求めよ、さらば与えられん
新しい環境にも早く慣れたくて、とにかく必死だった。



「私はリードをとても信用している。 そのリードが君を信用していると言った」

「私はここの薬室へ来てまだ日が浅いのに……」

「時の長さは関係ない。 その者の姿勢と瞳を見れば分かるものだ」



そういうものなの?私と違って国王陛下や薬室長は今まで色んな人を見てきたんだろう。



「調合の仕方は同じな筈なのに、ベアトリーチェの調合する薬はどういうわけか効果が高いと言っていた。 それで理由を言わずただ心臓病の薬を作らせたのだろう。 そしてそれを何も言わずに私に飲ませた」

「え!? 新入りの作った薬を何も言わずにですか!?」



薬室長ってばなんて事を!!そんなビックリな事をする人だとは思わなかった。規則に厳しい人なのかと思ってたけど、そう見えるだけで実は柔軟な人なのかもしれない。
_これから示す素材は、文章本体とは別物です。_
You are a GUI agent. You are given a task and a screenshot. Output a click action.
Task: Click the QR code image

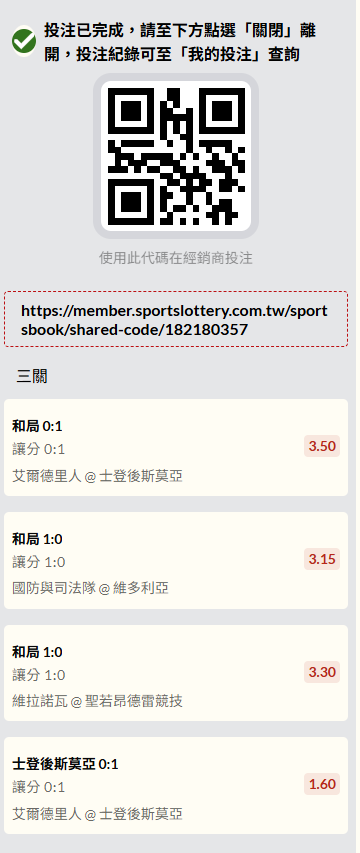(176, 156)
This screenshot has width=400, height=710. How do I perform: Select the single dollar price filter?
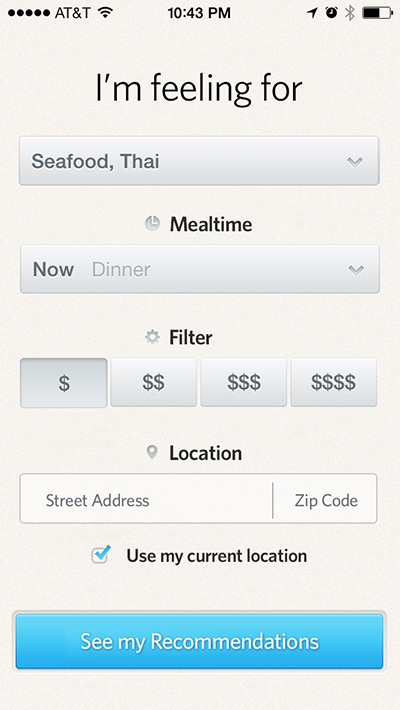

「あの……ご病気の事、私なんかにお話しして宜しいんですか?」



国王陛下や王子の身の周りには限られた人しか居ないと聞く。誰よりも身の危険が高いから。体調を崩しているとか怪我しているとか、不利になる様な情報が漏洩しない様にする為だ。


それなのに私なんかに……マクブレイン国出身でもない新人の薬師にそんな大事なことを言うなんて……信じられなかった。